Bu Haftaki Rakibimiz Barcelona’nın Analizi

Bu hafta EL’de geçen sezon tam 4 kez karşılaştığımız Barcelona’yı misafir edeceğiz. Geçen sene oynadığımız bu 4 maçtan sadece ilk maçı kazanmış diğer 3 maçı kaybetmiştik.

 

Bu maçları biraz hatırlamak gerekirse: Sahamızda oynanan ilk maçta Linas Kleiza’nın 22 sayı ve maçın sonunda en kritik anlarda aldığı hücum ribaundları ve serbest atışları ile maçı 75-70 kazanmıştık. Bu maçta toplamta 5 top kaybı yaparken 5 tane de top çalmış olmamız , Barcelona’nın da %20 ile üçlük atması işimizi kolaylaştırmıştı. 3. Çeyrek sonlarında 64-48 ile 16 sayı fark yakalamış olmamıza rağmen son bölümlerde yaptığımız büyük hatalar ile onları maça ortak etmiş ancak Linas Kleiza sayesinde sahadan galibiyetle ayrılmıştık.

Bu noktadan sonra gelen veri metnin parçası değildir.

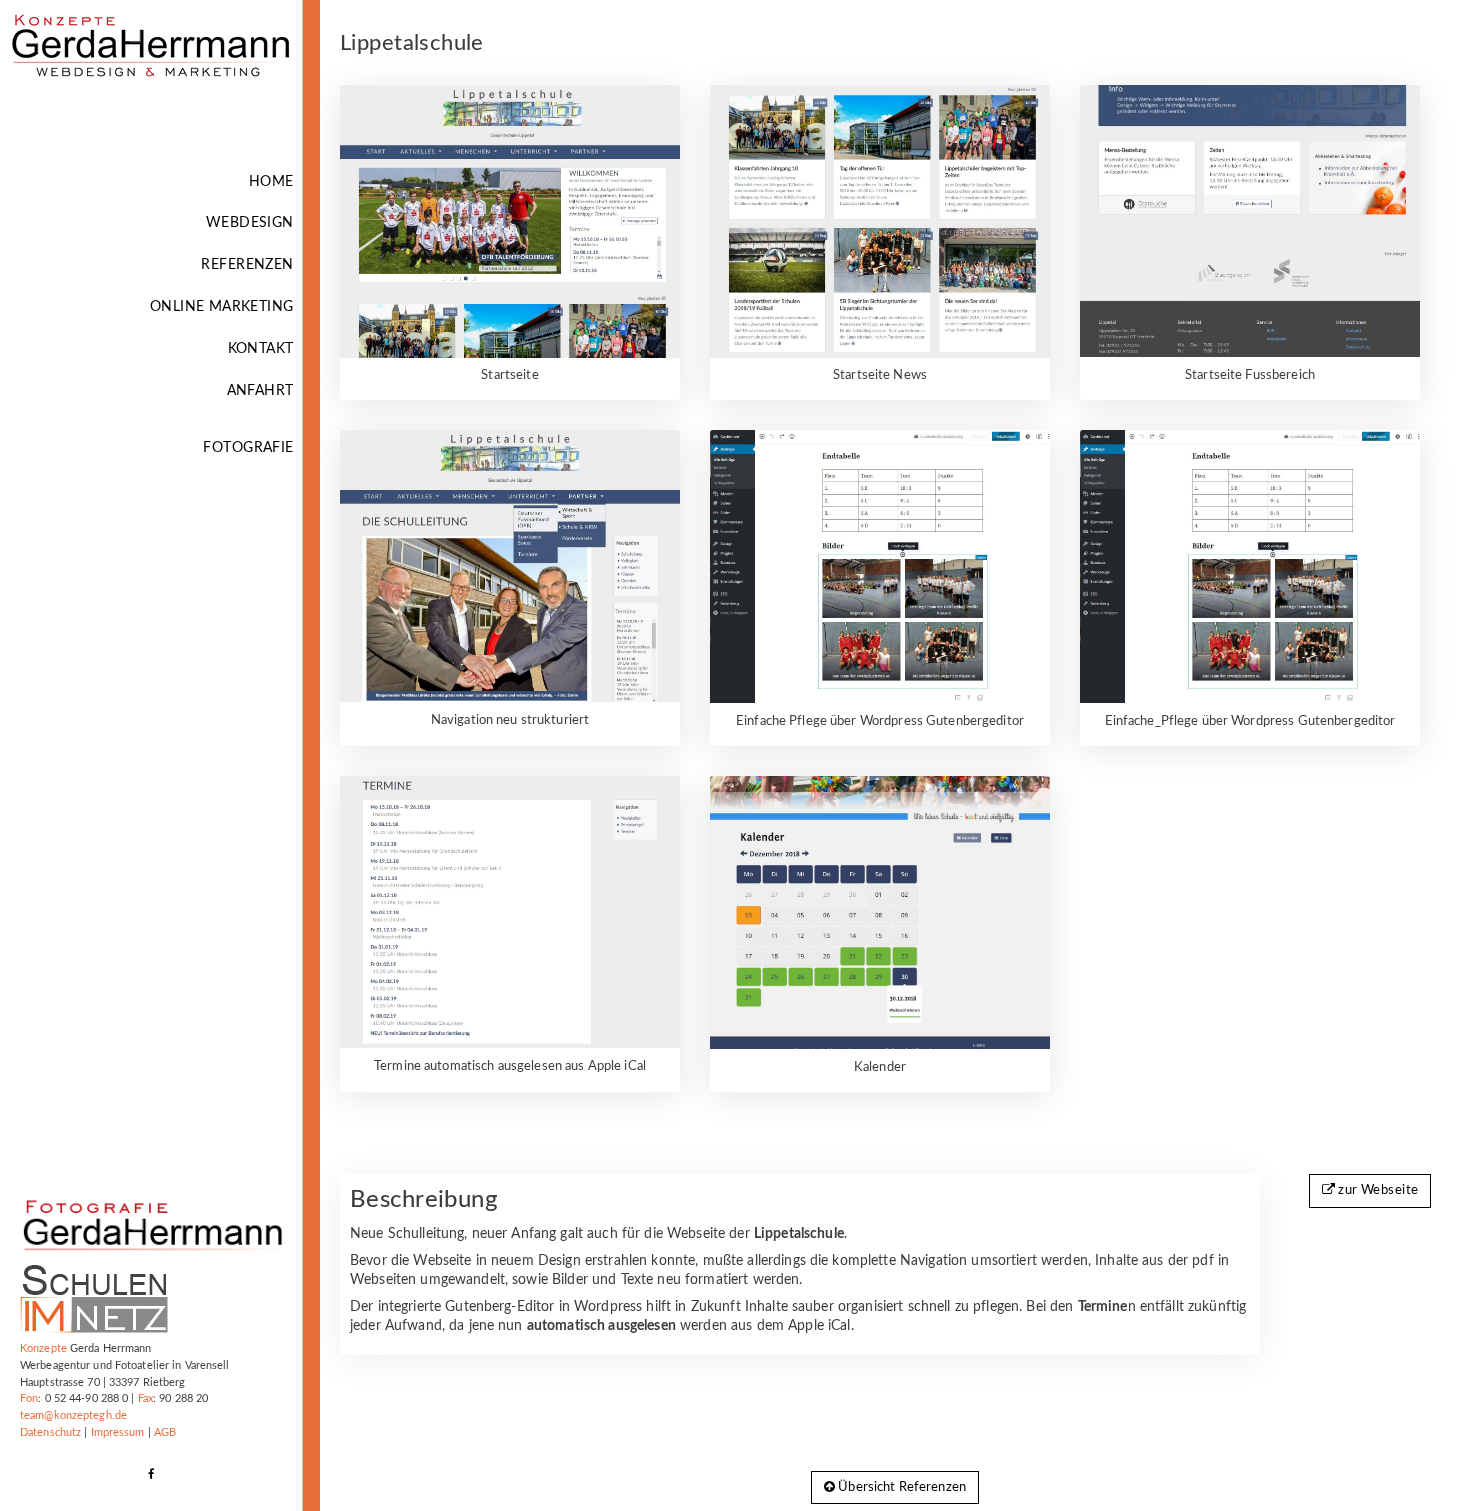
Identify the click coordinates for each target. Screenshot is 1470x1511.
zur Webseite (1376, 1190)
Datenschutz (50, 1432)
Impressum (118, 1432)
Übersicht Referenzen (900, 1487)
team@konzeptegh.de (73, 1415)
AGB (165, 1432)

Normal sezonun ikinci yarısında  deplasmana gittiğimizde , ilk çeyrekte maçı kaybetmiştik. 35-15 biten bu çeyrekte, onlar 4/5 üçlük atarken biz 3’ü Zoric olmak üzere 5 top kaybı yaparak onların ekmeğine yağ sürmüştük. Maç genelinde de ribaundlarda bize 41-25 üstünlük kurmuşlardı.  Maç içinde çok efor sarfetmemize rağmen ilk çeyrekte yakaladıkları 20 sayılık fark sayesinde maç sonunda 94-81 galip gelmişlerdi.

Top16’nın ilk maçında ise Kleiza’nın 2 sayıda kaldığı maçta Bojan da 0/6 üçlük atmış ve maçın sonunda 3 sayı gerideyken sol dipte bomboş yakaladığı üçlüğü yine sayıya çevirememiş ve maçın uzatmaya gitme ihtimalini kaçırmamıza neden olmuş ve bunun sonucunda 73-76 kaybetmiştik.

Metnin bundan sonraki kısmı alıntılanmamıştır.